Payne’s Grey – friend or foe?

Now and again something comes along that splits the artistic community in two. Call it the “marmite” effect if you like. It’s something that you either love or hate! However as fickle artists we are allowed to change our mind, and on this one I recently have. You see, I used to hate the colour Payne’s Grey with a vengeance, but in the past few weeks I have come to accept it as a useful colour – that’s not quite the same as loving it, but I’m less upset by it than I used to be.
Let me explain…

The man behind it all…

William Payne (1760-1830)

Wikipedia says about him:
Among the innovations with which he is credited were “splitting the brush to give forms of foliage, dragging the tints to give texture to his foregrounds, and taking out the forms of lights by wetting the surface and rubbing with bread and rag”, but the invention by which he is best known is a neutral tint composed of indigo, raw sienna, and crimson lake called Payne’s grey.

Other sources say he used Prussian blue, yellow ochre and crimson lake. Nowadays they make it with ultramarine blue and black or with ultramarine and burnt sienna. But it all amounts to the same – a dark grey that causes mud!

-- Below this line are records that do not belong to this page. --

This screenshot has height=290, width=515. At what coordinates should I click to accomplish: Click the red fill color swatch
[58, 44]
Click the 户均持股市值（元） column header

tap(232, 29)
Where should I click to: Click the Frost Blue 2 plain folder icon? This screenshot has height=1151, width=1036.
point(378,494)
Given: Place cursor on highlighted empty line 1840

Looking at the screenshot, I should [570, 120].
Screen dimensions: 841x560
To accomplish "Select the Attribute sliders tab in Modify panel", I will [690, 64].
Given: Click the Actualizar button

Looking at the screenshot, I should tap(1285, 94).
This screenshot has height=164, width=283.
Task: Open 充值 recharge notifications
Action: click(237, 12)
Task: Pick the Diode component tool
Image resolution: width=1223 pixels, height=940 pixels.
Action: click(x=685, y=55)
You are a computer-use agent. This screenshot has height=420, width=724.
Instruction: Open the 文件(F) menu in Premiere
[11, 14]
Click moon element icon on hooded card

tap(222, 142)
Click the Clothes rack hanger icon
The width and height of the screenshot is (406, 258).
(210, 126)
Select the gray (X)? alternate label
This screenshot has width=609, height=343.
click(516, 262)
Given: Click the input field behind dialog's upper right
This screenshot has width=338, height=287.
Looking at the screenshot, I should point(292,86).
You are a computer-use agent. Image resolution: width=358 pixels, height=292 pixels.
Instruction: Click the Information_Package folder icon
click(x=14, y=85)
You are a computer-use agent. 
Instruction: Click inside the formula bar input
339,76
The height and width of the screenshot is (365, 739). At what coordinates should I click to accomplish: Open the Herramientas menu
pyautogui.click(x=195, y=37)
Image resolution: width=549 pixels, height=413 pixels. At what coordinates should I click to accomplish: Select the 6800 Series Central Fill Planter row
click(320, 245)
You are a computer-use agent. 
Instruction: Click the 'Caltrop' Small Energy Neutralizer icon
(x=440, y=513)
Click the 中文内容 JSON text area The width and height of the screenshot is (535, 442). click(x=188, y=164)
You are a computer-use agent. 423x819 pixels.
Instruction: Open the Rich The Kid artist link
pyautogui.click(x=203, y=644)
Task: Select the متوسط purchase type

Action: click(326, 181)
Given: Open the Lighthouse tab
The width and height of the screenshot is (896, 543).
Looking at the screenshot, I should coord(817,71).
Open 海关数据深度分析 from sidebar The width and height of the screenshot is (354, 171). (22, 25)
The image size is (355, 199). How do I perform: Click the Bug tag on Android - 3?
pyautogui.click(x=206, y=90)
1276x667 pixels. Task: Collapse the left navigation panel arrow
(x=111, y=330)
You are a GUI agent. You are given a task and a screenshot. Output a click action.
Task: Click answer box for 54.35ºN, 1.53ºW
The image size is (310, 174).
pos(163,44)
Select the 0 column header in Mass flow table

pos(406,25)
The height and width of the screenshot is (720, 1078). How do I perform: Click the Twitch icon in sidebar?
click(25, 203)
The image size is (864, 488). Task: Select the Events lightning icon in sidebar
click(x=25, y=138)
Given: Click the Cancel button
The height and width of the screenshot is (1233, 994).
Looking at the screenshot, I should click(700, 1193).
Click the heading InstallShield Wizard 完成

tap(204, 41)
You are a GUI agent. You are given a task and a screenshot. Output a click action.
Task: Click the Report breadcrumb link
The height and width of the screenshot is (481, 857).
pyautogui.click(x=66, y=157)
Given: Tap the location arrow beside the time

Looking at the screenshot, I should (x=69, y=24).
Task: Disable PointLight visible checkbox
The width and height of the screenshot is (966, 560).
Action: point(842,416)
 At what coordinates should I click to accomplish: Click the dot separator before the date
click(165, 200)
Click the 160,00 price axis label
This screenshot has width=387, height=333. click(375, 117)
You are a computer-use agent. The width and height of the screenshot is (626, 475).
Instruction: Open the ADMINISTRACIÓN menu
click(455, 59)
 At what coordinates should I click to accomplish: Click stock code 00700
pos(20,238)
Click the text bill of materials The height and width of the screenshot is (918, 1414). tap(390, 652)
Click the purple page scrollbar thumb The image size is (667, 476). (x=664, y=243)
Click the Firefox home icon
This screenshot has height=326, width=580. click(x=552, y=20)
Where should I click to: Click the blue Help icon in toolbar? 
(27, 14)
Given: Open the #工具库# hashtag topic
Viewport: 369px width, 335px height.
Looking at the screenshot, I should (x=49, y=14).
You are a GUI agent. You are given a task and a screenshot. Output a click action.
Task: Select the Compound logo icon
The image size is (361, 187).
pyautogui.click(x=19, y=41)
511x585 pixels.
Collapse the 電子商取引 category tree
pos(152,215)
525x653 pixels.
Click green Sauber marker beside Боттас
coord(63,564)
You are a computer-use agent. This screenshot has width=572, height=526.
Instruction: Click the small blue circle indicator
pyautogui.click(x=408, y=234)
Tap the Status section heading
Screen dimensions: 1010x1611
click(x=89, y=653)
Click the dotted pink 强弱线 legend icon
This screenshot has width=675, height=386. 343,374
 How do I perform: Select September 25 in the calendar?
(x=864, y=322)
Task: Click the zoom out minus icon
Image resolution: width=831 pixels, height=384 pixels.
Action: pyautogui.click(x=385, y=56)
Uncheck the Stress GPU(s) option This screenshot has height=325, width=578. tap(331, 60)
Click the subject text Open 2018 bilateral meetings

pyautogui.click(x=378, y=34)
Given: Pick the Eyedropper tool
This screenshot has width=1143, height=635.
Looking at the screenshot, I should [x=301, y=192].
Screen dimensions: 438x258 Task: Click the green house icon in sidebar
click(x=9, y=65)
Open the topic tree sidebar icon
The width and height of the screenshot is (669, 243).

The problem with Payne’s grey

My problem with this colour is that it can become a quick solution for anything grey, especially shadows. Over the years I have seen many, many students reaching for the Payne’s grey instead of mixing their own coloured greys, and this results in a dull and lifeless picture. So eventually I banned my students from using it, and I banished it from my palette as well.

Value studies

However I recently came across an article where a Plein air artist was using it to sketch value studies. Used neat it creates a near-black, and mixed with a little white gouache, or just watered down, it makes a mid grey. The white of the paper gives you the third value. So it becomes a quick and easy way of testing out your tonal composition before committing to your painting. I tried this out on this little sketch of some bushes and grasses, below, and it worked!

Instant black

The other shortcut that Payne’s grey gives is of course black. I usually create my black by mixing ultramarine blue with burnt sienna, but, hey presto, modern Payne’s grey is made from ultramarIne blue and burnt sienna! So this saves me valuable seconds when out in the field. At home I would still prefer to mix from the blue and brown so that I get more colourful blacks, but when sketching en Plein air it provides a great little shortcut.

Muted colours

I tried adding a touch of Payne’s grey to the other colours in my palette, and the effects were varied. Some colours were muted beautifully and I can see myself using them in landscape sketching, but others became just a bit dirty.

So that’s it really. I’m a partial convert to a colour I once despised. I’d love to hear what you think about it. Let me know in the comments below.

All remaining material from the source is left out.